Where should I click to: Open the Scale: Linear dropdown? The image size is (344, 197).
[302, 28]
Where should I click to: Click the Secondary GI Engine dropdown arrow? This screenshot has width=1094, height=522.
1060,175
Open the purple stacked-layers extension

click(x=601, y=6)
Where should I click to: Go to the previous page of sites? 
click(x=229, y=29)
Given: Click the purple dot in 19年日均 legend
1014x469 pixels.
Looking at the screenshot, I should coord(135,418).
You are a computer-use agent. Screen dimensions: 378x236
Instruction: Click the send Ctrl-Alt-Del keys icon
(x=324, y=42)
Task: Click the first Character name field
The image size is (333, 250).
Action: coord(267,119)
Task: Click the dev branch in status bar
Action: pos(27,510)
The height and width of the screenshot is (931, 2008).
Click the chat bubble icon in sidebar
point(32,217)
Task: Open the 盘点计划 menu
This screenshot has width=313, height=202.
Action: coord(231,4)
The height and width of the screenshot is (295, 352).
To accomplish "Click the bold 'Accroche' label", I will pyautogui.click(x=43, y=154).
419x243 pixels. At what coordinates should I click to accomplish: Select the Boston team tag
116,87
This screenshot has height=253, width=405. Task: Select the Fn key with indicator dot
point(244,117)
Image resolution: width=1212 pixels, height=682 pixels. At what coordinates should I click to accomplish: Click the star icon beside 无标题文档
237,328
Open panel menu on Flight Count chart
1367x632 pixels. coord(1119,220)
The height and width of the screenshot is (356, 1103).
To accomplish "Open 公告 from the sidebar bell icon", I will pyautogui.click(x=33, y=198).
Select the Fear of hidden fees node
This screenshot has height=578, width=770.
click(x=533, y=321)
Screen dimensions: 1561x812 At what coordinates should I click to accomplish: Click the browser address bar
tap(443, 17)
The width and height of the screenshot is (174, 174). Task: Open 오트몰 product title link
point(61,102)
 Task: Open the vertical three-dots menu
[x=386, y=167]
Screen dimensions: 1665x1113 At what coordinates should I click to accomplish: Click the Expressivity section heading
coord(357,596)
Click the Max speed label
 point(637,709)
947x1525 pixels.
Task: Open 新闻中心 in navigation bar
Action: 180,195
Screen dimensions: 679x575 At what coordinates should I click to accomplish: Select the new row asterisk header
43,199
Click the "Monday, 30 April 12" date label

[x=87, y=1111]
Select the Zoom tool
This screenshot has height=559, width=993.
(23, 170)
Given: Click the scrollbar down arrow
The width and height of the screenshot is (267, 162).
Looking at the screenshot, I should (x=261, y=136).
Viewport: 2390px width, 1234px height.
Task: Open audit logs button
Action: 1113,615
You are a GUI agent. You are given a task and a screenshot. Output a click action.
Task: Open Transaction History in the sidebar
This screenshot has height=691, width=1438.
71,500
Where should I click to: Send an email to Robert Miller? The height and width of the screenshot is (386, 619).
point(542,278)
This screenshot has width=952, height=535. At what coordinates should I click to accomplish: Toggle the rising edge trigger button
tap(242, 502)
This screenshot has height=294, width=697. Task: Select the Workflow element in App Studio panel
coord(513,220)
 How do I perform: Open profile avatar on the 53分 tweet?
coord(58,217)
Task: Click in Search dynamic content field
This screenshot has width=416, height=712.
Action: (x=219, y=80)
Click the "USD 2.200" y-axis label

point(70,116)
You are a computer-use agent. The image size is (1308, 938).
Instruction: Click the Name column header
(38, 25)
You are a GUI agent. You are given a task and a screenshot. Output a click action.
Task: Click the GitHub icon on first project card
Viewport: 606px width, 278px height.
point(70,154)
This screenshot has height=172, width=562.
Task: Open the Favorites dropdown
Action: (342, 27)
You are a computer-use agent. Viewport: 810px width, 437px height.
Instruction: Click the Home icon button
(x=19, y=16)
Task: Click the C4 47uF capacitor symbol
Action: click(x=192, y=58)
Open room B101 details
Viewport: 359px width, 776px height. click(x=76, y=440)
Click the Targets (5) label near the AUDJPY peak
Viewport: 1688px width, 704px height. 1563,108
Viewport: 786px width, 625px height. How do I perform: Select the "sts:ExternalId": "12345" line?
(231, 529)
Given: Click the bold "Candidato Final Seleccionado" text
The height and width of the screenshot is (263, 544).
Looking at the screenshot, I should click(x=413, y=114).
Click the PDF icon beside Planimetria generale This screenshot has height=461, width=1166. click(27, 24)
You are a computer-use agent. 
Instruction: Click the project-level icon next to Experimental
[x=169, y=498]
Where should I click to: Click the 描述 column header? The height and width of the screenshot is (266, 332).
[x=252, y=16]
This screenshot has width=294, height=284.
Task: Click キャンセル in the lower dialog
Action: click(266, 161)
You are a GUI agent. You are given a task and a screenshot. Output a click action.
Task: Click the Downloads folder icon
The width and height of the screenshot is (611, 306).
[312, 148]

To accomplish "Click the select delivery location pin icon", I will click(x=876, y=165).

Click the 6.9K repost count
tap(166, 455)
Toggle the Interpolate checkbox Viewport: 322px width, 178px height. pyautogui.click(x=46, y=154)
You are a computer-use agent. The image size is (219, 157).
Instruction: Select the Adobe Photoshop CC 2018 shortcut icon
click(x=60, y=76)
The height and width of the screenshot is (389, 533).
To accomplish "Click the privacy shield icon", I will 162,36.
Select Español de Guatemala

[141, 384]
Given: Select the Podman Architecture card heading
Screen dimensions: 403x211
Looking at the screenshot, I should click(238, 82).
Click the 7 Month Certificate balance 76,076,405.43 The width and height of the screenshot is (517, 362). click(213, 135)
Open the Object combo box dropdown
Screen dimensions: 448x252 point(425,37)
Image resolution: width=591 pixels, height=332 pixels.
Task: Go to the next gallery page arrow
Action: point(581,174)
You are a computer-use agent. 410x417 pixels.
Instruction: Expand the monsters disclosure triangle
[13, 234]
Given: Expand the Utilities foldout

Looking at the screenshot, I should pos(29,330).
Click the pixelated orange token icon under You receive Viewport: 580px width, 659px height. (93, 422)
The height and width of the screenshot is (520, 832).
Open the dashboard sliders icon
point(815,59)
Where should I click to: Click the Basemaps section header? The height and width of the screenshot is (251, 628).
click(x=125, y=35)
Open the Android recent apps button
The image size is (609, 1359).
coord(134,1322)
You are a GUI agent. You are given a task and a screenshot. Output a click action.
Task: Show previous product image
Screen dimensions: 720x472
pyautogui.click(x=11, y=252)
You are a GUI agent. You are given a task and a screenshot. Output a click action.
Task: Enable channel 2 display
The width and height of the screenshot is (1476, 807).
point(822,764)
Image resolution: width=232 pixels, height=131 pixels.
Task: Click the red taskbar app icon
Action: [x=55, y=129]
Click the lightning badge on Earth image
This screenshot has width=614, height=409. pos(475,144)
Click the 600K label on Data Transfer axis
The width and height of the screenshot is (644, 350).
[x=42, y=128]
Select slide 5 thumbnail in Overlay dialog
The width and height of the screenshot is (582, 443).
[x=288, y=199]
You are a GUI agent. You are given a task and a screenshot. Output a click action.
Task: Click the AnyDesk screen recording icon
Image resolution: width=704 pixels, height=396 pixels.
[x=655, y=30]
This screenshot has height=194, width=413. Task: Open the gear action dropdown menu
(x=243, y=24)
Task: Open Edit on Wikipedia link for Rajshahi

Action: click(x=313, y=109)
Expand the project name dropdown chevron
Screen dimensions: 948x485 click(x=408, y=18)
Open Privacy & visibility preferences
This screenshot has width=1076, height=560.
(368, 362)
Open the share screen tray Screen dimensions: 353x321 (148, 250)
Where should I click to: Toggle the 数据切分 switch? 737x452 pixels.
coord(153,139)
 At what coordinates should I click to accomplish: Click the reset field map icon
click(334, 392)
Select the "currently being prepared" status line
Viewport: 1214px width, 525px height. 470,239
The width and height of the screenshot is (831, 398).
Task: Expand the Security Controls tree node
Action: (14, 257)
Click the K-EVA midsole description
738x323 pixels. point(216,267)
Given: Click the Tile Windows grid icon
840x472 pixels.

###

Rewrite the rows from the line with "You are a computer-use agent. The image size is (1308, 938)." up to and including the line with "Action: click(266, 161)", changing "Instruction" to "Command" and leaving everything else unchanged.

§ Result below:
You are a computer-use agent. The image size is (1308, 938).
Command: Click the Name column header
(38, 25)
You are a GUI agent. You are given a task and a screenshot. Output a click action.
Task: Click the GitHub icon on first project card
Viewport: 606px width, 278px height.
point(70,154)
This screenshot has height=172, width=562.
Task: Open the Favorites dropdown
Action: (342, 27)
You are a computer-use agent. Viewport: 810px width, 437px height.
Command: Click the Home icon button
(x=19, y=16)
Task: Click the C4 47uF capacitor symbol
Action: click(x=192, y=58)
Open room B101 details
Viewport: 359px width, 776px height. click(x=76, y=440)
Click the Targets (5) label near the AUDJPY peak
Viewport: 1688px width, 704px height. 1563,108
Viewport: 786px width, 625px height. How do I perform: Select the "sts:ExternalId": "12345" line?
(231, 529)
Given: Click the bold "Candidato Final Seleccionado" text
The height and width of the screenshot is (263, 544).
Looking at the screenshot, I should click(x=413, y=114).
Click the PDF icon beside Planimetria generale This screenshot has height=461, width=1166. click(27, 24)
You are a computer-use agent. 
Command: Click the project-level icon next to Experimental
[x=169, y=498]
Where should I click to: Click the 描述 column header? The height and width of the screenshot is (266, 332).
[x=252, y=16]
This screenshot has width=294, height=284.
Task: Click キャンセル in the lower dialog
Action: click(266, 161)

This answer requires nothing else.